-- Opening Marker --

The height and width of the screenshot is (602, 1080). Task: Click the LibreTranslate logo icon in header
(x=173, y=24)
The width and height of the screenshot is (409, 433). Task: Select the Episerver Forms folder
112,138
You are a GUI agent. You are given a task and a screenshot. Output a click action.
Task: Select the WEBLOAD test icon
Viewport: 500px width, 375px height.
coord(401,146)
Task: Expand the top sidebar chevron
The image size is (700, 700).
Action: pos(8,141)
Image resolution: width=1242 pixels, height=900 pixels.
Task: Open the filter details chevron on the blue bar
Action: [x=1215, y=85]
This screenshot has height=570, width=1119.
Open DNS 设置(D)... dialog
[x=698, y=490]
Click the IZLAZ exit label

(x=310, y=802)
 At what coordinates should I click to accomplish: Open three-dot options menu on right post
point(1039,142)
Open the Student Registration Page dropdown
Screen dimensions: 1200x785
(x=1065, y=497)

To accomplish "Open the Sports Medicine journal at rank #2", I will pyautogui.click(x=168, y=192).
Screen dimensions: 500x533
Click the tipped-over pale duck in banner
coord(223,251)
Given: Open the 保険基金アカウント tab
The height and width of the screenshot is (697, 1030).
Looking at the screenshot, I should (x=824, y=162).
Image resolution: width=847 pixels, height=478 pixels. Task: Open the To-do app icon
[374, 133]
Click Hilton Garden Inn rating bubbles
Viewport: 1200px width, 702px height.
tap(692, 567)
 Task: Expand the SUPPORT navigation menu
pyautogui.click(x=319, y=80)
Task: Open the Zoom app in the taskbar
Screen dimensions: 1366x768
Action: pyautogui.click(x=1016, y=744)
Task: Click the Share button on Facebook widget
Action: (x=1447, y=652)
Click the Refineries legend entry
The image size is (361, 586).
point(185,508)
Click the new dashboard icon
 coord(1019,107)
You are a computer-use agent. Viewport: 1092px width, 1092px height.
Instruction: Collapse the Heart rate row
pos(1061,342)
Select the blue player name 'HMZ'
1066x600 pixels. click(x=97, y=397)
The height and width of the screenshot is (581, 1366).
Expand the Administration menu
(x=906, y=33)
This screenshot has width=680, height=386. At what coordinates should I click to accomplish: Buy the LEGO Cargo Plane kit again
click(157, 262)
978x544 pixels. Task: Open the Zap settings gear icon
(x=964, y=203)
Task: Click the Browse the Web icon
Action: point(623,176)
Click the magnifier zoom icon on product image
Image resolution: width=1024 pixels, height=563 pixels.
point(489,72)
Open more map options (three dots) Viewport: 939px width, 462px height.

-- Closing Marker --

**Directions:** Nothing but the exact lines from the start of the material through the line holding "Click Hilton Garden Inn rating bubbles", both included, belongs in the answer.

**Answer to this task:**
The height and width of the screenshot is (602, 1080). Task: Click the LibreTranslate logo icon in header
(x=173, y=24)
The width and height of the screenshot is (409, 433). Task: Select the Episerver Forms folder
112,138
You are a GUI agent. You are given a task and a screenshot. Output a click action.
Task: Select the WEBLOAD test icon
Viewport: 500px width, 375px height.
coord(401,146)
Task: Expand the top sidebar chevron
The image size is (700, 700).
Action: pos(8,141)
Image resolution: width=1242 pixels, height=900 pixels.
Task: Open the filter details chevron on the blue bar
Action: [x=1215, y=85]
This screenshot has height=570, width=1119.
Open DNS 设置(D)... dialog
[x=698, y=490]
Click the IZLAZ exit label

(x=310, y=802)
 At what coordinates should I click to accomplish: Open three-dot options menu on right post
point(1039,142)
Open the Student Registration Page dropdown
Screen dimensions: 1200x785
(x=1065, y=497)

To accomplish "Open the Sports Medicine journal at rank #2", I will pyautogui.click(x=168, y=192).
Screen dimensions: 500x533
Click the tipped-over pale duck in banner
coord(223,251)
Given: Open the 保険基金アカウント tab
The height and width of the screenshot is (697, 1030).
Looking at the screenshot, I should (x=824, y=162).
Image resolution: width=847 pixels, height=478 pixels. Task: Open the To-do app icon
[374, 133]
Click Hilton Garden Inn rating bubbles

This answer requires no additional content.